Even so, people from outside America’s “nether regions” write off entire swaths of the country as backward. This issue has personal resonance for me: I grew up in North Carolina, a state that has swung wildly between being New South, meaning better economic prospects and less racial animus, and Old South, meaning states’ rights, a nostalgia for slavery, and massive resistance to civil liberties. Like Indiana, my state also voted for Obama in 2008—not a perfect indicator of progressivism, I concede—and then voted in a full statehouse of rogue Republicans at the next midterm election. This general assembly wasted no time in giving us arguably the nation’s worst voter suppression law and slipping abortion restrictions into unrelated laws literally in the middle of the night. As these legislators shredded the social safety net and our hearts in one fell swoop, my well-educated colleagues from points farther north would say to me, “How can you live there?”
For one thing, because it’s home—and let’s not even talk about the classist assumption that everyone can just uproot themselves in pursuit of life in some more cosmopolitan land of milk and honey. And because I know that although North Carolina may be red now, the vagaries of politics mean it won’t be crimson forever. And because politicians’ actions don’t have anything to do with my integrity.

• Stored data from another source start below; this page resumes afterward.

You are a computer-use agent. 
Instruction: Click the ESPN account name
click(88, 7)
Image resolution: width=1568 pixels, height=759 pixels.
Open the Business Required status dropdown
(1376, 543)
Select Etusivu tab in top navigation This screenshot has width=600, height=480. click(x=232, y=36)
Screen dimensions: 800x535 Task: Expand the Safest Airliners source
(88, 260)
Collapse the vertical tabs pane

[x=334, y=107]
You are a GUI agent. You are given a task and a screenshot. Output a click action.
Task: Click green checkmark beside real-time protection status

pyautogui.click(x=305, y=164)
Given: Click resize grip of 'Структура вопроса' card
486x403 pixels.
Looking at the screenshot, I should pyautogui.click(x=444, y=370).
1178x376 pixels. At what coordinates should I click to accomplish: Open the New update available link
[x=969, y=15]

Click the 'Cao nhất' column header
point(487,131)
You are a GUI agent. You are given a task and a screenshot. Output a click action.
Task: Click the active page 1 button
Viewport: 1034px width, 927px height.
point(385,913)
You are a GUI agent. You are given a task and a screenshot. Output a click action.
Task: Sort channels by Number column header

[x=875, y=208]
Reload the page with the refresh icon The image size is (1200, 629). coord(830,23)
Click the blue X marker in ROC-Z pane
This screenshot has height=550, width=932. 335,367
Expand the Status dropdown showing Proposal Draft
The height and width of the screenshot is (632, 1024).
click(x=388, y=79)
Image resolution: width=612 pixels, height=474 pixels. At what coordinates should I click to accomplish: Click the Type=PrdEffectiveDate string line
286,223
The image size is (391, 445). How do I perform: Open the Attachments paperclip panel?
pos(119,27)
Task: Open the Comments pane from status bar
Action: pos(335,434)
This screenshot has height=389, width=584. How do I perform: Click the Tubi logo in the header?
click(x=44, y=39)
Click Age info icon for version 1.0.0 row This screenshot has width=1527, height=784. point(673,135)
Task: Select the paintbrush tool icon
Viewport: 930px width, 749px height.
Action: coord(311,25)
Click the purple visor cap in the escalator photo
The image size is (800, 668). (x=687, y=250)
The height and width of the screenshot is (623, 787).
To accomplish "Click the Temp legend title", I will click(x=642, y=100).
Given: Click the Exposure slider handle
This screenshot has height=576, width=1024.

Meanwhile, there’s the emotional payoff for people who live in blue states. They get to have a superiority complex purely due to accidents of geography and the perception that their largely Democratic governments are for the people. In fact, blue states aren’t even all that progressive: To use but a few examples, Oregon recently floated a 20-week abortion ban, and Rudy Giuliani’s regime in New York City and its “tough-on-crime” stance should disabuse notions of metropolitan progressivism when it comes to criminal justice.
And this kind of faux concern hurts more than just feelings—though I don’t want to disregard feelings, either. Yes, there are real differences between the reddest and the bluest of states, and many of those differences have to do with the types of families deemed ideal and acceptable. But saying “that’s just how they are out there” makes it easy to ignore these “marginal” states and difficult to build deep and sustainable relationships across regions and between grassroots, state, and national organizations.
It means that people who live in red states, who are often keenly aware of how others see them, may wonder if blue-staters can be effective partners; navigate our cultures with relatively few assumptions and missteps; and believe that we’re smart enough to know what it is we need. It means that potential supporters and funders are more hesitant to collaborate for the long haul with local organizations, which are often starting out behind in terms of resources, social capital within and outside of their home region, and infrastructure.
So there are far better questions to ask residents of red states other than those that amount to “Why don’t you just move?” or “What’s wrong with you people?” Instead, ask those that recognize the agency and variety of viewpoints from people in these states: “What do you think about the controversy?” “What are various takes on this issue in this state?”
Or let’s go one better: “Who’s working on this issue in your state?” followed by, “What can people outside your state do to help, if you want it?” That, to me, is much more helpful and productive—and a way to enact real change rather than falling back on tired stereotypes and suggesting mass migration to California and Canada.